Why is it even classified as small instead of just earldom/county? Seems size is largely irrelevant.


----------



## JMISBEST

GuyBoy said:


> These vassal barons that only indirectly answer to the Earl (not the ones who directly answer of course); surely one of them could marry the poor girl?d



Legally The 2 Vassals that directly answer to The Earl are allowed to marry their son to the poor girl but after the way The Baron that's the girl publicly refused to allow the wedding they would we never allow the wedding


----------



## JMISBEST

cbwjm said:


> Why is it even classified as small instead of just earldom/county? Seems size is largely irrelevant.
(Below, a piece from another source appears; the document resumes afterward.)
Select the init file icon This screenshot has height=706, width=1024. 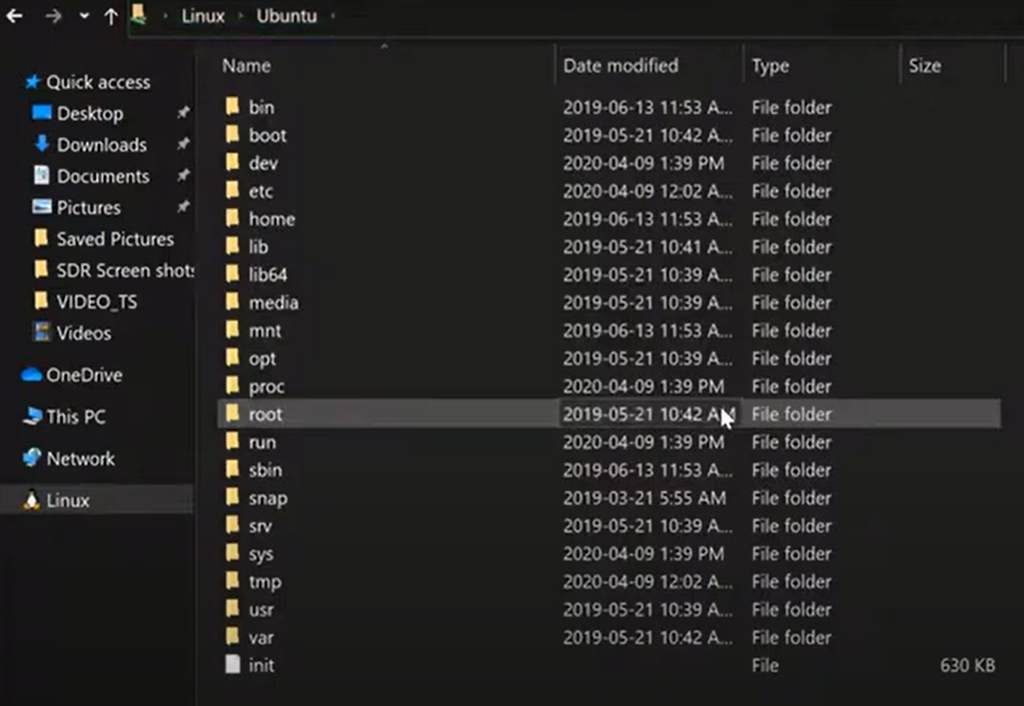pos(232,665)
To be honest its been that long since I made the tables that I can't remember why its possible for any Earldom to be classified as small instead of just earldom


----------



## TheSword

Well presumably Marquess has to be bestowed on someone. You have a situation here where an Earl has more power and probably wealth than normal, but for some reason the Queen won’t advance him within the court. So what what went wrong.
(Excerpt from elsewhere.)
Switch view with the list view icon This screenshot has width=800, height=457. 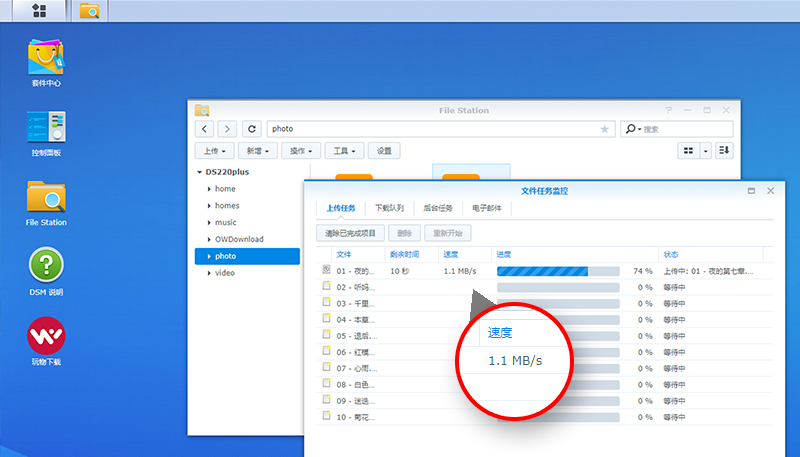688,150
Did the Earl fail to stop a threat to the kingdom? Did he speak out against the previous king one too many times? Did he spurn the queens hand in marriage back when she was a countess only to have her marry into the royal family.

Or maybe he’s not a very good Earl - his barons are fractious and disordered and planning to break up the Earldom. So they can be Earls. 

Sounds like a powder keg.


----------